### [Required action]
Lines in the listing that hold the string "agent" need to be tallied, and the total given alone.

### [Dataset content]
....

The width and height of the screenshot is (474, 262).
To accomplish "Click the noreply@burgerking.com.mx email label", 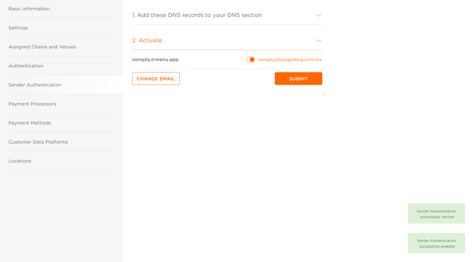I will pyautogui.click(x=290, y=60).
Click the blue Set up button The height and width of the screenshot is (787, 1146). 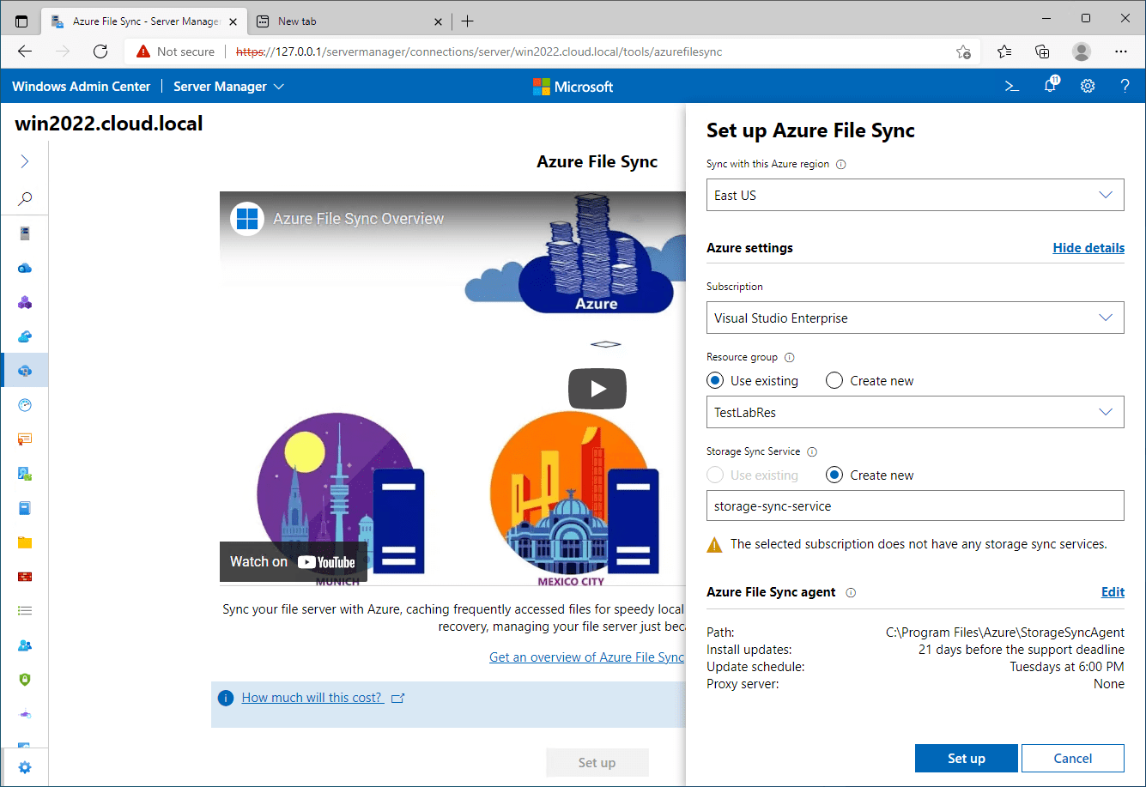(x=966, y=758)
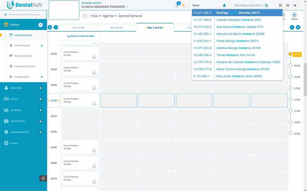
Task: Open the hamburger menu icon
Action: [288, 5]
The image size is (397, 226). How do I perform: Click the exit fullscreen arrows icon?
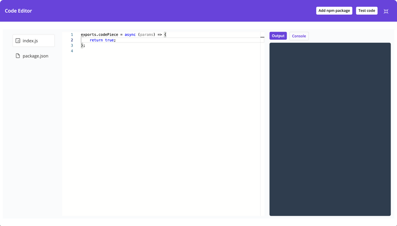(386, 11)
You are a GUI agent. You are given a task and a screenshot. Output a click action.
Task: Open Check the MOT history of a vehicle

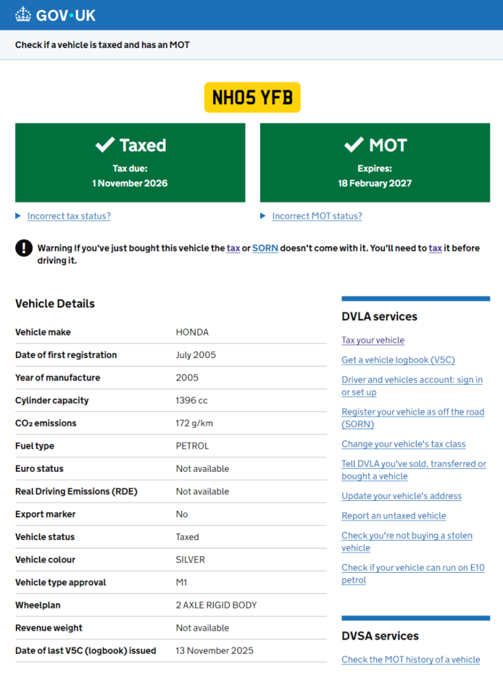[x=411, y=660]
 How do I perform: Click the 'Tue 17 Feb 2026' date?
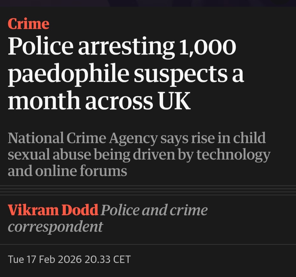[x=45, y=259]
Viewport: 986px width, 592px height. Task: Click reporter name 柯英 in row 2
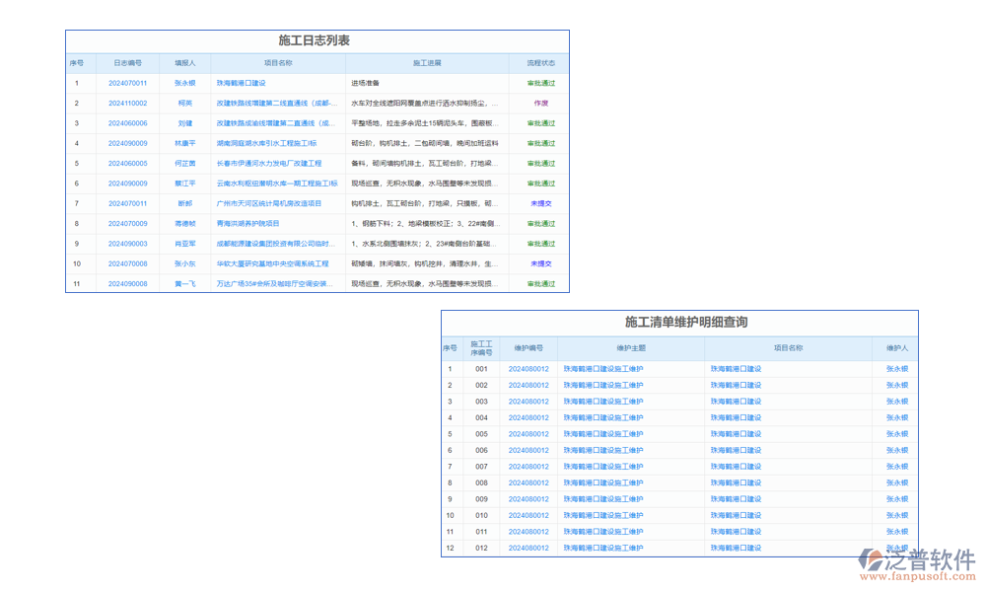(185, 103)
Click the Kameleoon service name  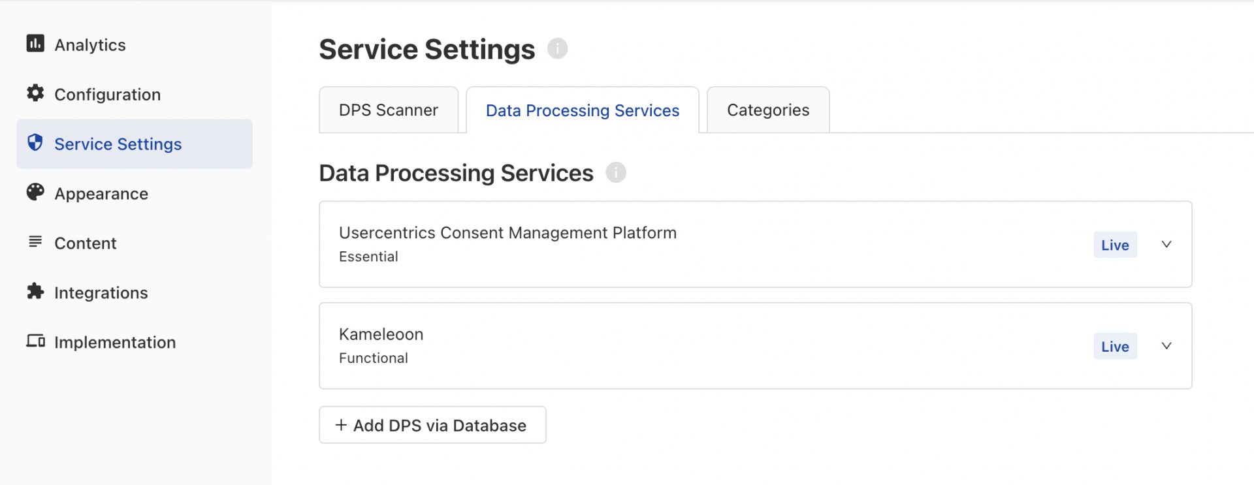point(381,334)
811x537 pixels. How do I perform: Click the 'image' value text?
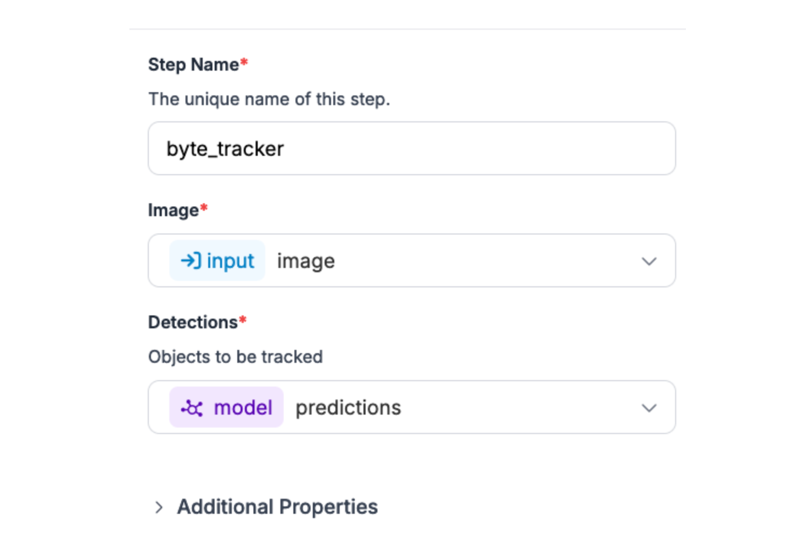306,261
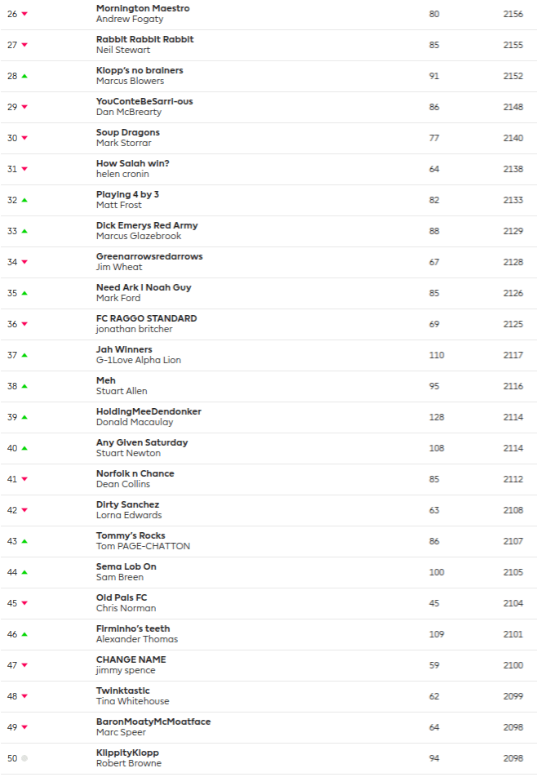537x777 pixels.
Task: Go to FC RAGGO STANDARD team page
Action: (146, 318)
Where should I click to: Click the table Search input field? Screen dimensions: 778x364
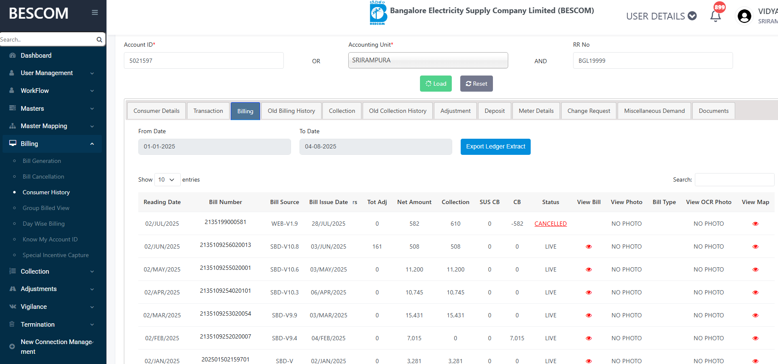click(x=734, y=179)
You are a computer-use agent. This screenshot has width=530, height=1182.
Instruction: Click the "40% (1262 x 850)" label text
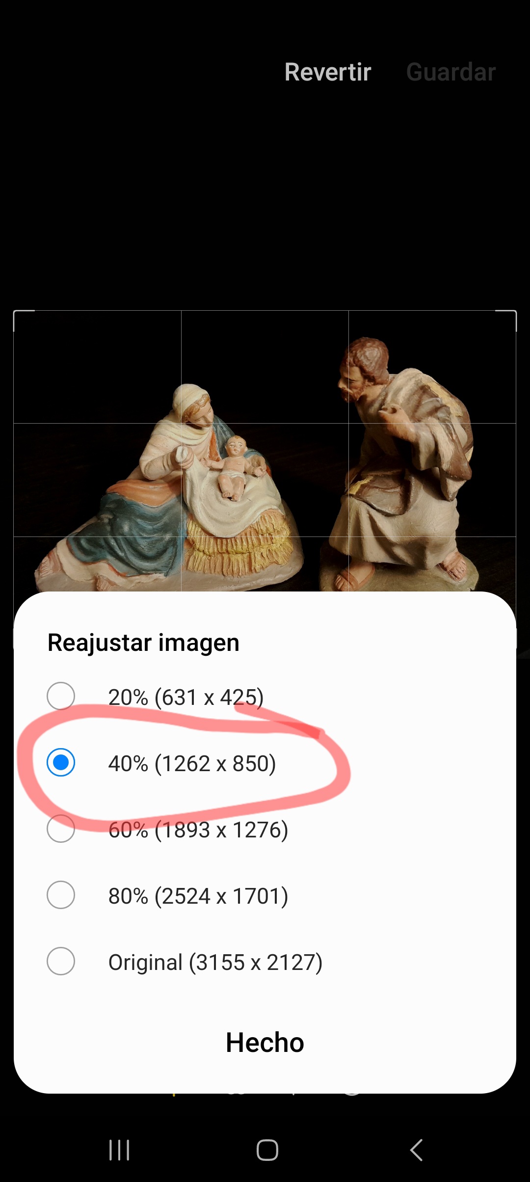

....

### [Answer below]
2